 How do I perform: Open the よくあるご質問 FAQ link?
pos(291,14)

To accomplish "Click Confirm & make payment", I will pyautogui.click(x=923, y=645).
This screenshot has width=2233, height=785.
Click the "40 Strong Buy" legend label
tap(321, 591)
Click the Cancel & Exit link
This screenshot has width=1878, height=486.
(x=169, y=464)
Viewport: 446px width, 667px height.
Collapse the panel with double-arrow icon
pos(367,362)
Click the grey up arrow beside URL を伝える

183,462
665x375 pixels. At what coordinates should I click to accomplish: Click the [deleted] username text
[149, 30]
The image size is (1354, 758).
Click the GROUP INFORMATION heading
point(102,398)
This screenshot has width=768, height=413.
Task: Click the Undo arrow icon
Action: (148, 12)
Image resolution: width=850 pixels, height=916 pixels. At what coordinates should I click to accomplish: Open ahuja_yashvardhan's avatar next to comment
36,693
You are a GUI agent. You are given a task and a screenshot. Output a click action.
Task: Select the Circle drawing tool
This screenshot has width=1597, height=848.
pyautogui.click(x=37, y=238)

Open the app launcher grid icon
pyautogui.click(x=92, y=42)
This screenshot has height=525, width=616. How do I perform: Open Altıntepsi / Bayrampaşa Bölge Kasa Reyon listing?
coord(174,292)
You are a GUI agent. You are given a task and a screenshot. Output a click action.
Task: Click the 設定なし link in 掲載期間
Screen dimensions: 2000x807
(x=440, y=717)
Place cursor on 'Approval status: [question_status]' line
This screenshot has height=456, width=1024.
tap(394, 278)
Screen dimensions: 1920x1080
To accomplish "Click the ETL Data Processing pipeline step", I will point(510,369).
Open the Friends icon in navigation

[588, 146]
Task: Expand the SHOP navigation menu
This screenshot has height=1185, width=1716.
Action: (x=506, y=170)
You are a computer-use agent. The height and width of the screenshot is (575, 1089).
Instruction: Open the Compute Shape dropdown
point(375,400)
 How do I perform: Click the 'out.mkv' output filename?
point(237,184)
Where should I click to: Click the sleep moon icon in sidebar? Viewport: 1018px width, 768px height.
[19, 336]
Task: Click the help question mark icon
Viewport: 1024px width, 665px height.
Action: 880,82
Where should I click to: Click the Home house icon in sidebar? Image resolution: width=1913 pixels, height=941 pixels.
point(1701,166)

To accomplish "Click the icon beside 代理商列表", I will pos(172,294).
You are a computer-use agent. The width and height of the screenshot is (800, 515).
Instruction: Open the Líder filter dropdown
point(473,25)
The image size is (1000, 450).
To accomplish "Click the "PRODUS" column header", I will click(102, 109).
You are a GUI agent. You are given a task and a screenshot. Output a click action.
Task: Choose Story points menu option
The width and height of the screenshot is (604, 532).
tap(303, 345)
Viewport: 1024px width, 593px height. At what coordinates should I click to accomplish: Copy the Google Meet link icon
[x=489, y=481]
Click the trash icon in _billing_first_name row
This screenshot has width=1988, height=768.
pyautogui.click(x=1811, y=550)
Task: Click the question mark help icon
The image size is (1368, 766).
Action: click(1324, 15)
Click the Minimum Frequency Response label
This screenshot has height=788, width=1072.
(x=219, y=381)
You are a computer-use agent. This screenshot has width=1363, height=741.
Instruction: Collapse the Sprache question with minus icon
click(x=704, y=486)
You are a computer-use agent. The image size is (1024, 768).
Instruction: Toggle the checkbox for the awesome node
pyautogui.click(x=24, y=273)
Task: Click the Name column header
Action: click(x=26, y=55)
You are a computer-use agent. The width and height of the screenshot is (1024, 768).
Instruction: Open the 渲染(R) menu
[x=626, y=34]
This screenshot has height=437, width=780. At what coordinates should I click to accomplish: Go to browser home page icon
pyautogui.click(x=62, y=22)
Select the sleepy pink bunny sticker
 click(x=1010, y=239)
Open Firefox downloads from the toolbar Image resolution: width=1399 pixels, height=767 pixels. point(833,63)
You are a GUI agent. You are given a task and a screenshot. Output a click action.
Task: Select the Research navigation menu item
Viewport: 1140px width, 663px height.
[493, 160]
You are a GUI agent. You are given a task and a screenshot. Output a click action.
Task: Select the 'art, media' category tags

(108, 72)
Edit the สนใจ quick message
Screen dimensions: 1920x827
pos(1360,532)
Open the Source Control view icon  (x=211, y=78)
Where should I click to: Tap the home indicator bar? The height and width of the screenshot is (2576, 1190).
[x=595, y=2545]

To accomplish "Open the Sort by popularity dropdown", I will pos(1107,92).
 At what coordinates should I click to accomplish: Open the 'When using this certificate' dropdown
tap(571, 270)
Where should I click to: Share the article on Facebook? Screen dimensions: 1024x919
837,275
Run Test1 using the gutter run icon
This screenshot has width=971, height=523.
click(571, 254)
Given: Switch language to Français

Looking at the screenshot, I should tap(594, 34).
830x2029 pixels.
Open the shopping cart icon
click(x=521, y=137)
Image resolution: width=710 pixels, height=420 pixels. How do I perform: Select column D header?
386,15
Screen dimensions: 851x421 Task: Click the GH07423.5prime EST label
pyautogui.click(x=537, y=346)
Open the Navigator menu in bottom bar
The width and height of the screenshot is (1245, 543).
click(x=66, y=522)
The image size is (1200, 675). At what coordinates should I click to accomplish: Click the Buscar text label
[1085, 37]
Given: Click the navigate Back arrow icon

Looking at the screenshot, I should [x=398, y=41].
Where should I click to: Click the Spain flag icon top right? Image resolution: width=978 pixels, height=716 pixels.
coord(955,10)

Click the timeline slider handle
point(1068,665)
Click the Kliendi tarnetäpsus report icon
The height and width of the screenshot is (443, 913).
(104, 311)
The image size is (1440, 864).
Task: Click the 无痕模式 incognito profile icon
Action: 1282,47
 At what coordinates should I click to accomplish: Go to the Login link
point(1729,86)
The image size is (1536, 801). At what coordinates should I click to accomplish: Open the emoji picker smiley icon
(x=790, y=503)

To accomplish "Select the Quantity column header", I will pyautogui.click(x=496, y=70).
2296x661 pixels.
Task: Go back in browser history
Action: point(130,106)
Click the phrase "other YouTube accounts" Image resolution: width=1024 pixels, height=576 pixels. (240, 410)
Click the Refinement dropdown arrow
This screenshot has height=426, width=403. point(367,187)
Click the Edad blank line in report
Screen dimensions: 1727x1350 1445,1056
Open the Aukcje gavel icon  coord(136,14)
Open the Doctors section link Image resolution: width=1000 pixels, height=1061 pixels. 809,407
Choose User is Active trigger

→ **TASK DESCRIPTION**:
Give back exactly the lines from the one containing "Where should I click to: Click the Spain" through the end of the listing above, with both ends included and nothing added.

→ **YOUR RESPONSE**:
Where should I click to: Click the Spain flag icon top right? Image resolution: width=978 pixels, height=716 pixels.
coord(955,10)

Click the timeline slider handle
point(1068,665)
Click the Kliendi tarnetäpsus report icon
The height and width of the screenshot is (443, 913).
(104, 311)
The image size is (1440, 864).
Task: Click the 无痕模式 incognito profile icon
Action: 1282,47
 At what coordinates should I click to accomplish: Go to the Login link
point(1729,86)
The image size is (1536, 801). At what coordinates should I click to accomplish: Open the emoji picker smiley icon
(x=790, y=503)

To accomplish "Select the Quantity column header", I will pyautogui.click(x=496, y=70).
2296x661 pixels.
Task: Go back in browser history
Action: point(130,106)
Click the phrase "other YouTube accounts" Image resolution: width=1024 pixels, height=576 pixels. (240, 410)
Click the Refinement dropdown arrow
This screenshot has height=426, width=403. point(367,187)
Click the Edad blank line in report
Screen dimensions: 1727x1350 1445,1056
Open the Aukcje gavel icon  coord(136,14)
Open the Doctors section link Image resolution: width=1000 pixels, height=1061 pixels. 809,407
Choose User is Active trigger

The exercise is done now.